Operators of short codes have to maintain procedures for opt-outs (e.g., a user texting STOP to stop receiving messages) and users requiring help (e.g., texting HELP to a short code).
This can be problematic if a government is using a single phone number for multiple services. If a user opts out of receiving messages for one service, they may be unintentionally opting out of receiving messages for any service that uses that number.
Therefore, we suggest using opt-outs of specific services that are not done at the carrier level.
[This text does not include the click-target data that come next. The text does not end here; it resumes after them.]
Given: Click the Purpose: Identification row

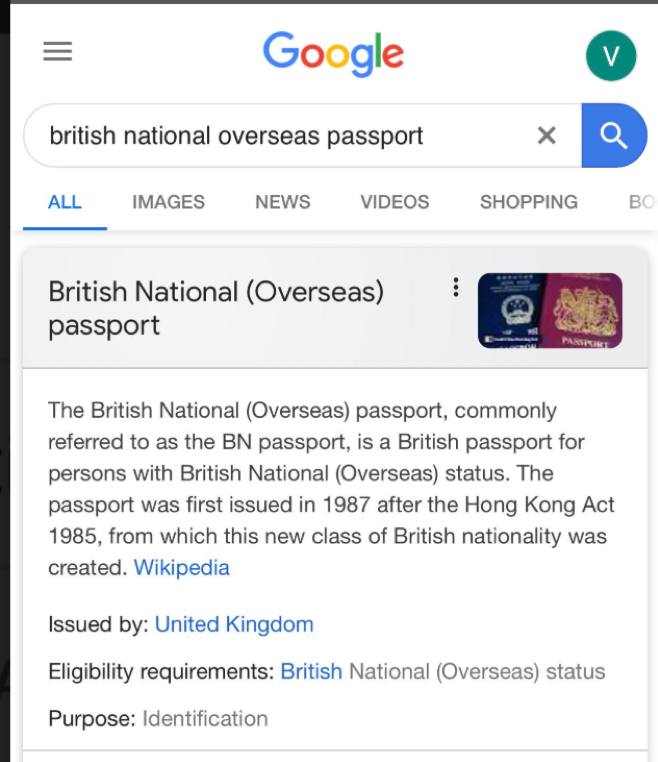Looking at the screenshot, I should coord(158,718).
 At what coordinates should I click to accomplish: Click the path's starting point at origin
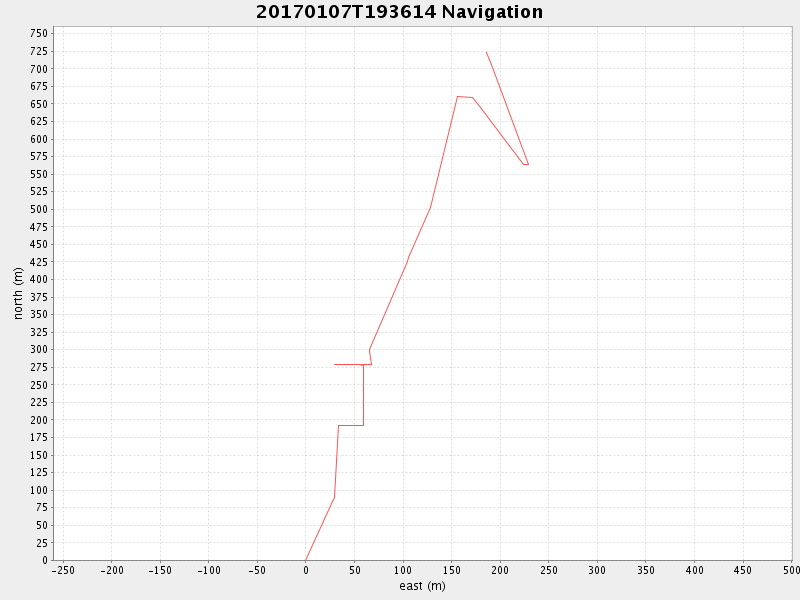(x=305, y=560)
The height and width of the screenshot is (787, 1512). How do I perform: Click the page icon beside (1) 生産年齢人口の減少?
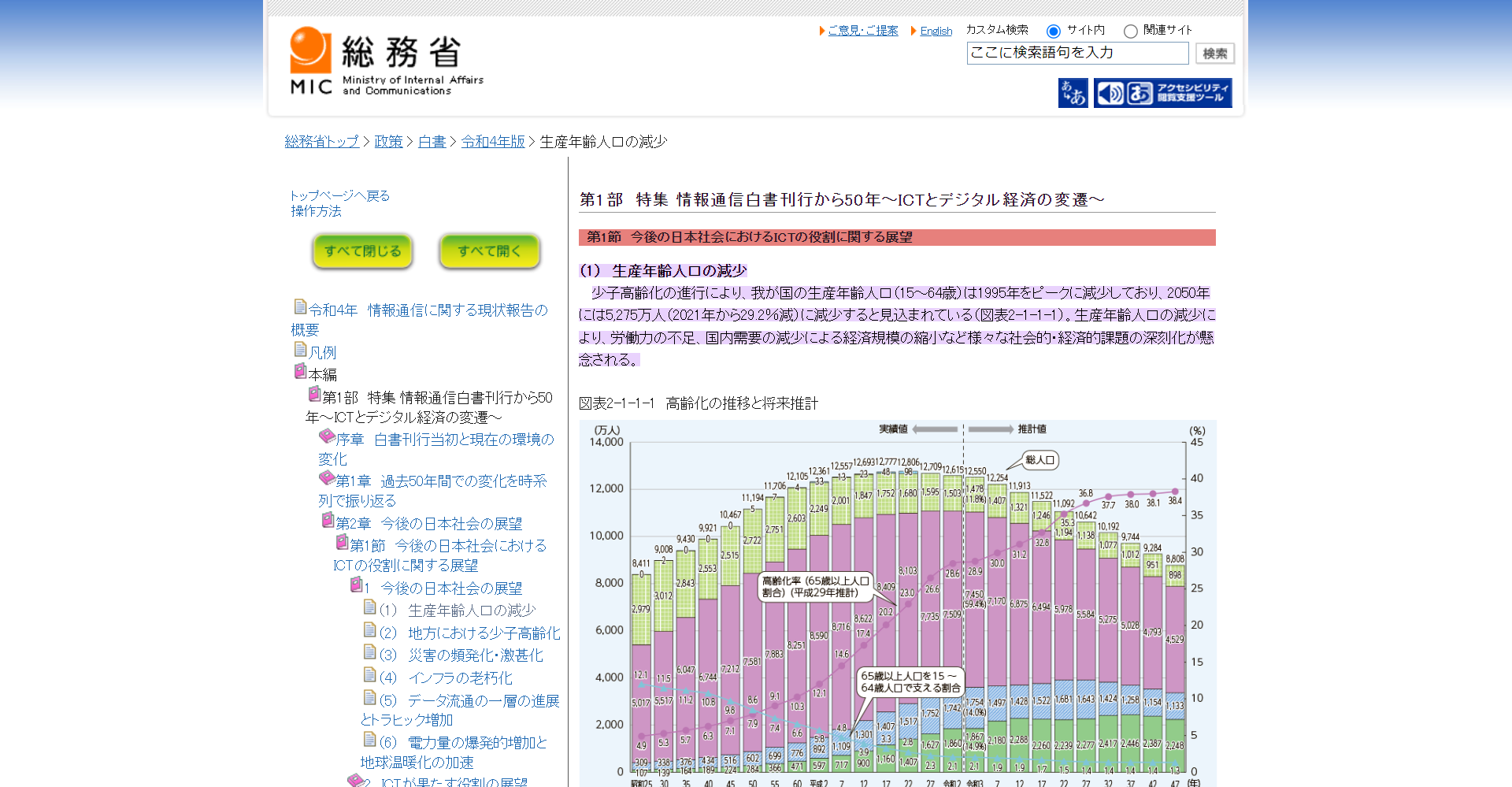369,607
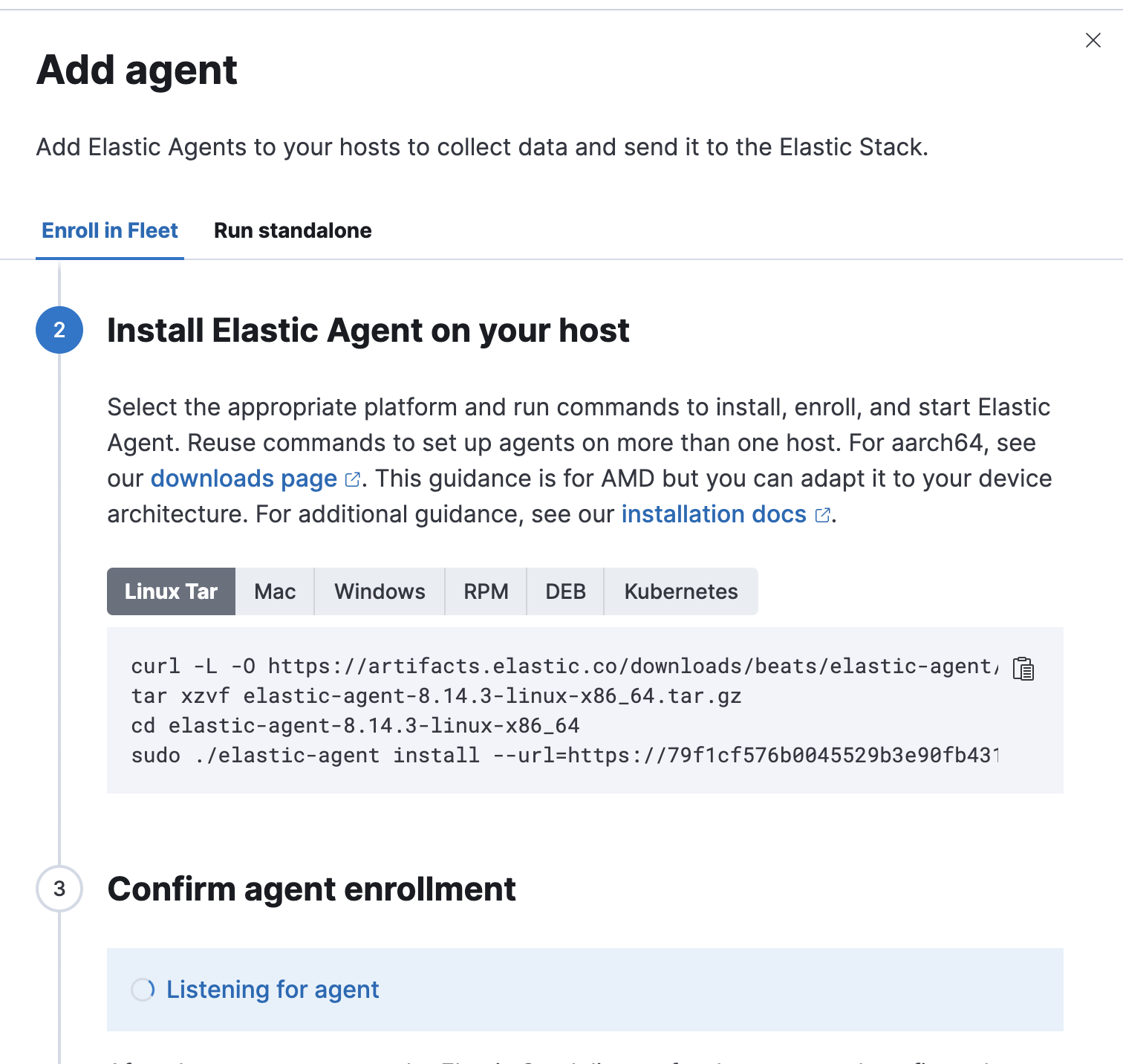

Rather than asking users to reply STOP and triggering the carrier-level opt-out, you can use a different opt-out keyword, such as EXIT, to opt out of a given interaction without blocking all messages for a number.
Interactions for governments typically fall under Application-to-Person (A2P) category: software used by an organization to programmatically send messages to potentially large numbers of end users.
A key consideration for SMS usage is the anticipated volume of messages at any one time. Each message sent is restricted to 160 characters — even fewer if you are sending messages with special characters, such as “ñ,” that require special encoding.
For low-volume applications, such as reminders, long codes are preferable. You can purchase these numbers for as little as $1 a month and get local area codes that users recognize. However, these numbers can send at most one 160-character message a second, so they are not suitable for large information blasts or high-volume interactions.
For higher-volume applications, short codes work well. While they are costly — typically about $1,000 a month — they can support up to 100 messages per second and are less likely to be filtered by carriers. The major drawback is that some large carriers, such as T-Mobile, filter out short code messages by default unless users text into the numbers first.
While you may be eager to connect with and message your constituents, building these best practices into your texting management system will build more trusted, longer-lasting relationships with your end users.